SOURCE MATERIAL:
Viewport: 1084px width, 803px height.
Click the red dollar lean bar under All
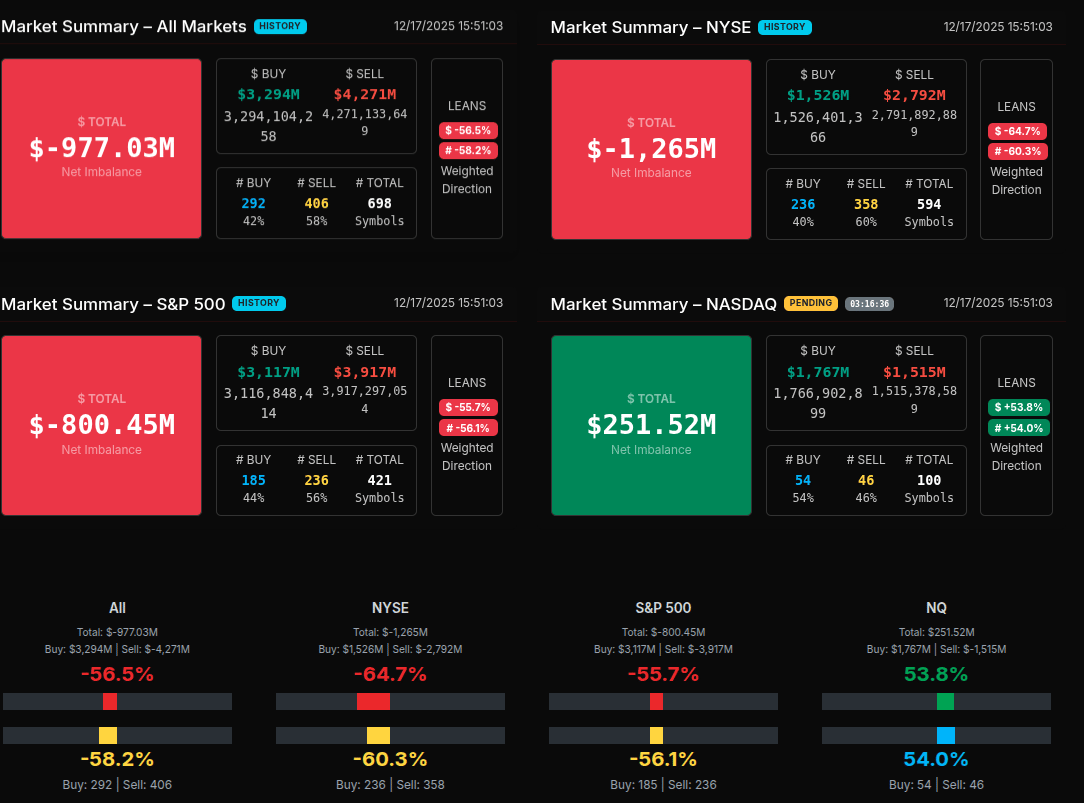coord(110,702)
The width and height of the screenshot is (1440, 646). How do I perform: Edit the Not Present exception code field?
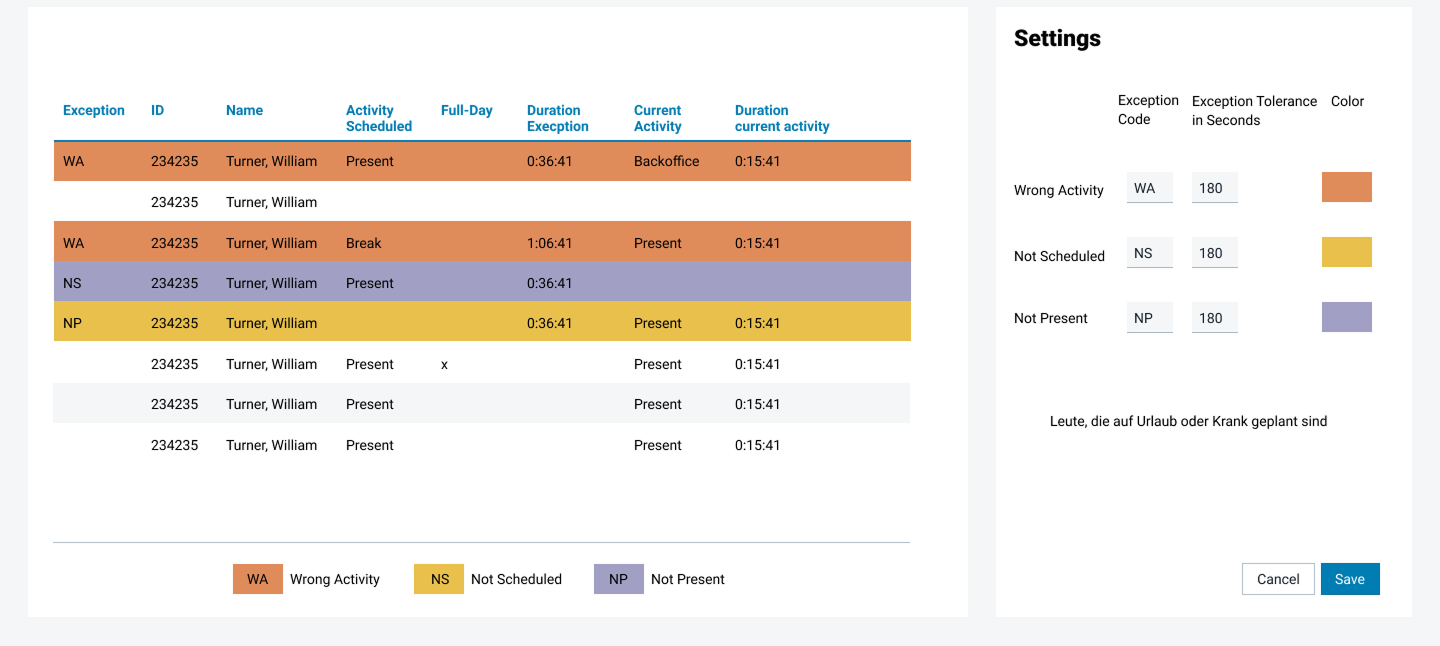[1149, 318]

WHAT THE TASK ASKS: The material above should be printed again exactly, with each picture left out.

PROBLEM SOLUTION:
Viewport: 1084px width, 803px height.
Click the red dollar lean bar under All
coord(110,702)
The width and height of the screenshot is (1440, 646). How do I perform: Edit the Not Present exception code field?
[1149, 318]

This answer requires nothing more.